Rubio Backs Higher Retirement Age, Opening Congress Plan
U.S. Senator Marco Rubio, a Florida Republican who may run for president in 2016, said Congress should “secure retirement for 21st century seniors” by raising the retirement age and letting many workers enroll in a federal savings plan.
“The future of retirement in America is very much in doubt,” Rubio said in a speech today at the National Press Club in Washington.
Rubio proposed allowing workers whose employers don’t offer retirement plans to enroll in the federal Thrift Savings Plan. The federal program, available to members of Congress, is a low-fee 401(k)-type system, the largest in the U.S. by assets, according to the Washington-based Investment Company Institute.
Almost half of Americans are “not at all confident” that they’ll save enough for a comfortable retirement, according to a March survey from Washington-based Employee Benefit Research Institute.
About 68 percent of U.S. workers had access to pensions or retirement savings plans as of March 2013, with 54 percent participating, according to the Bureau of Labor Statistics.
Rubio’s proposal mirrors President Barack Obama’s MyRA program, scheduled to start at the end of the year, allowing Americans to open individual retirement accounts that invest in a government bond fund.
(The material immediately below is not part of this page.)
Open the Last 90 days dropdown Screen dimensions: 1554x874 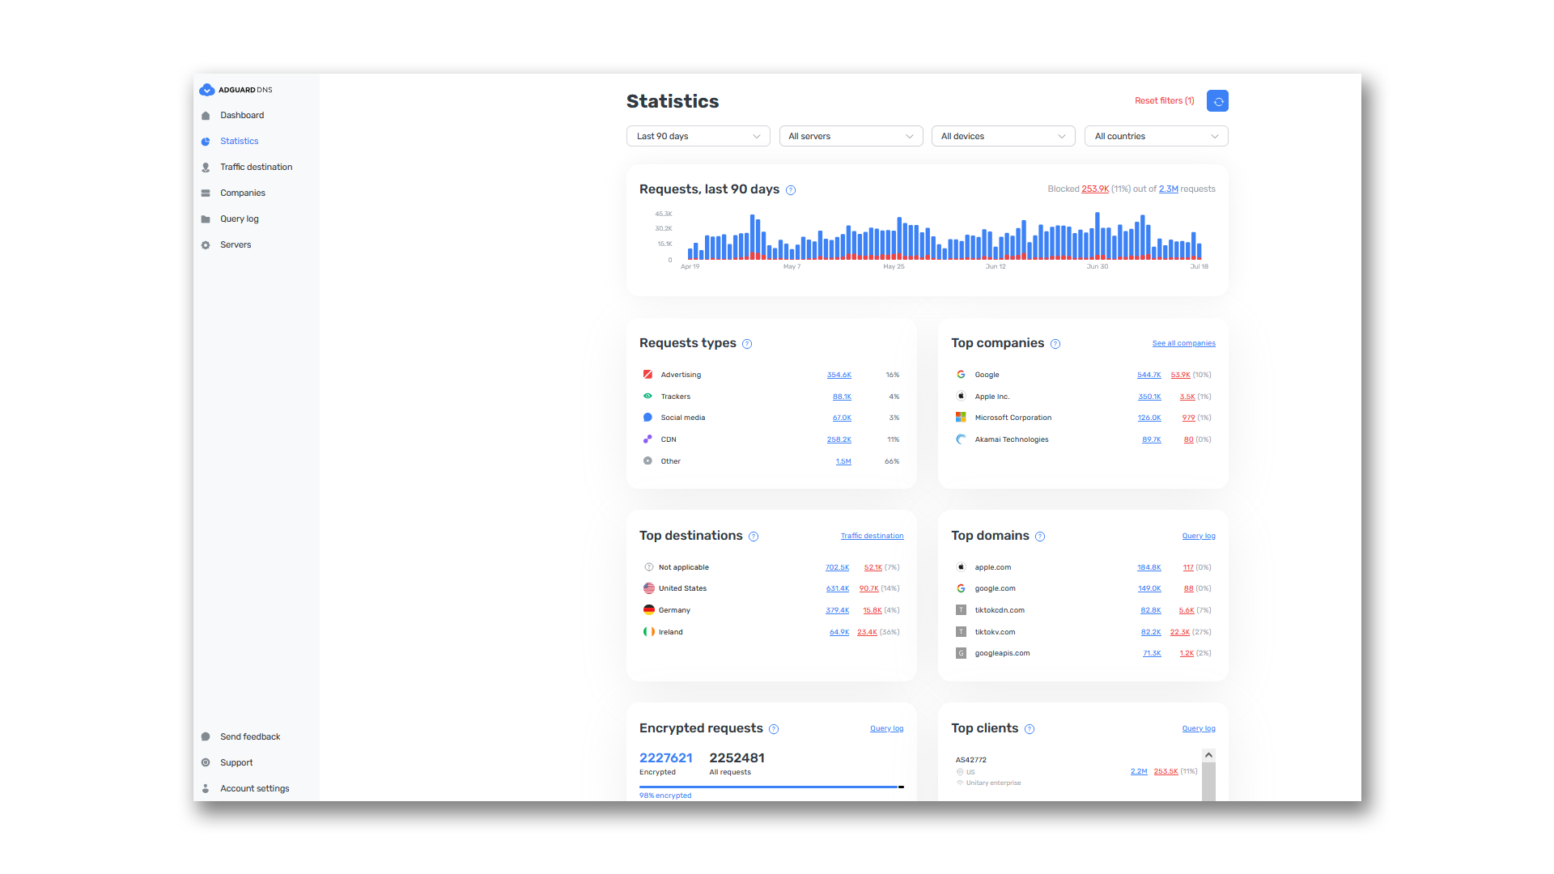click(698, 136)
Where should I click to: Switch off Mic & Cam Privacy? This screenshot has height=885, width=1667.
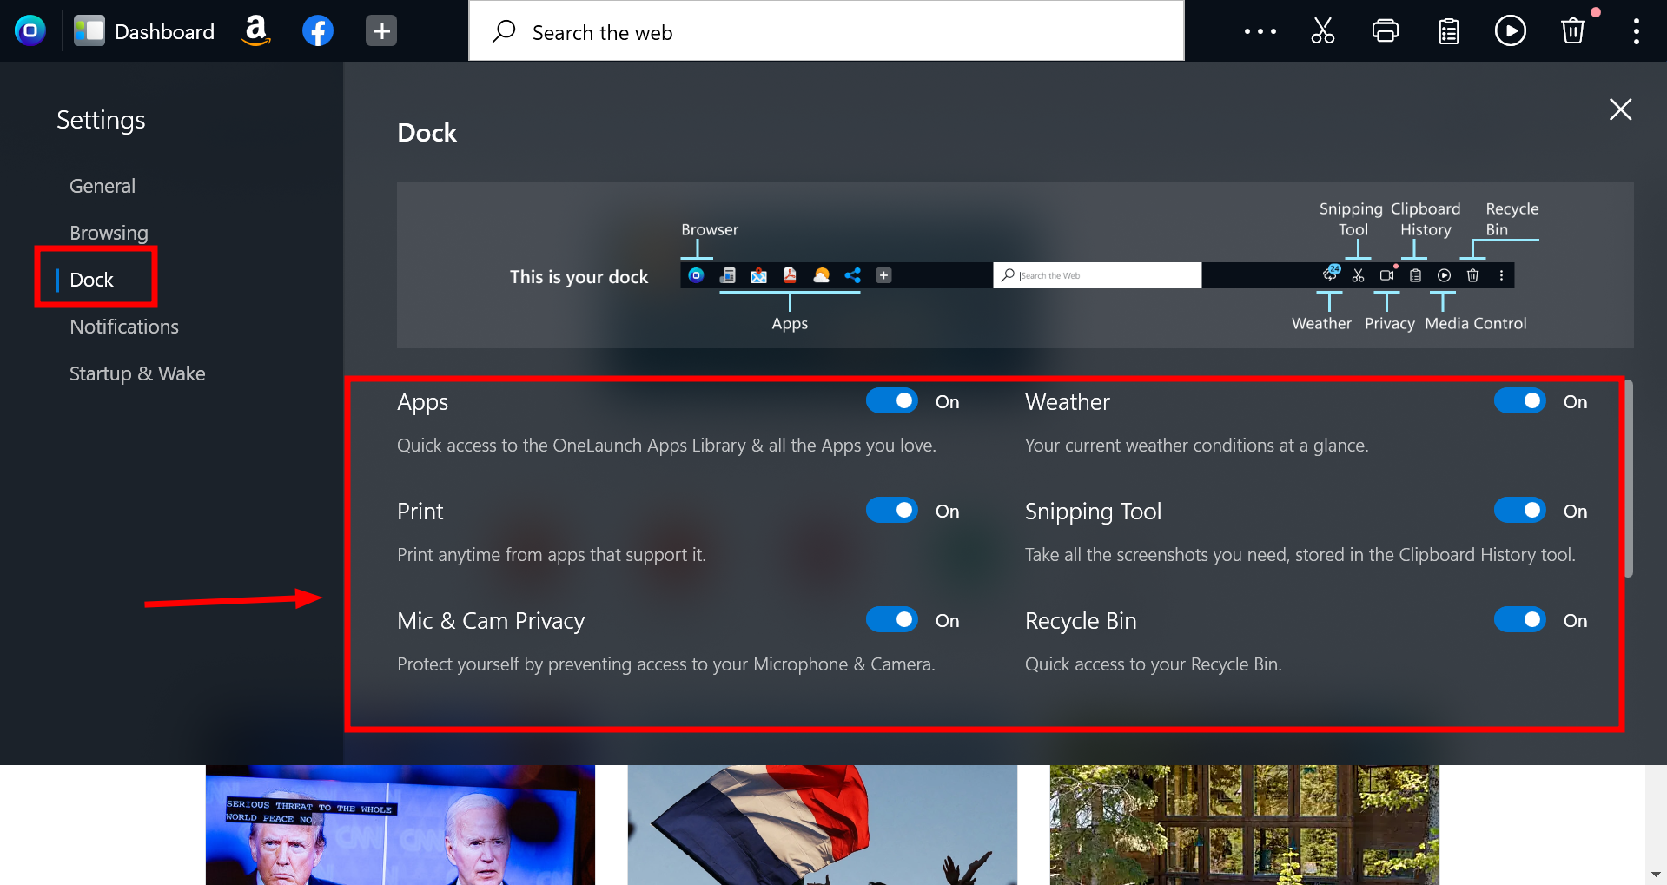pyautogui.click(x=891, y=619)
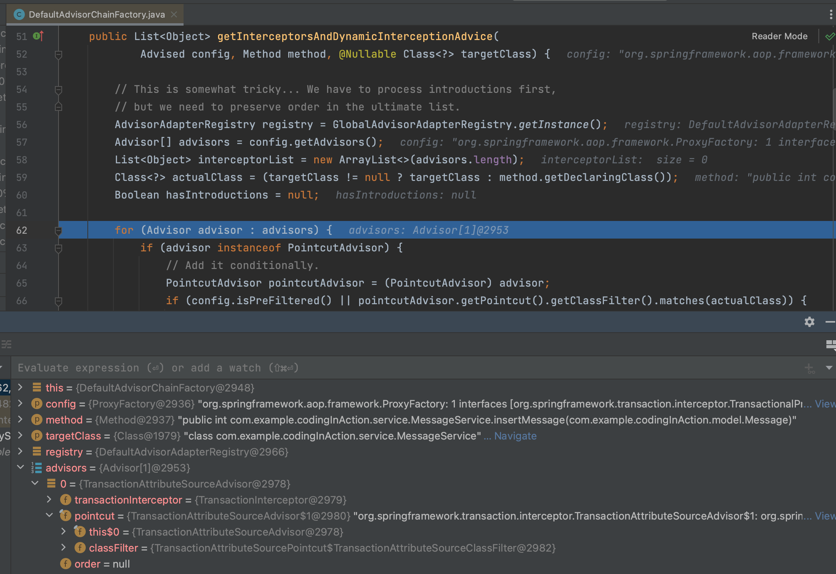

The so-called G Fund in the Thrift Savings Plan returned 1.89 percent in 2013, enough to outpace the 1.5 percent increase in the Consumer Price Index.
Rubio also proposed gradually increasing the retirement age for younger workers while protecting those currently 55 and older, and eliminating the 12.4 percent Social Security payroll tax for those who continue working at age 65 or older.
His plan would also “reduce the growth” of Social Security benefits for the wealthiest seniors, while “making the program even stronger for lower-income seniors.”
“This isn’t a cut,” Rubio said. “It’s simply a reduction in how fast the benefit will increase for wealthier retirees.”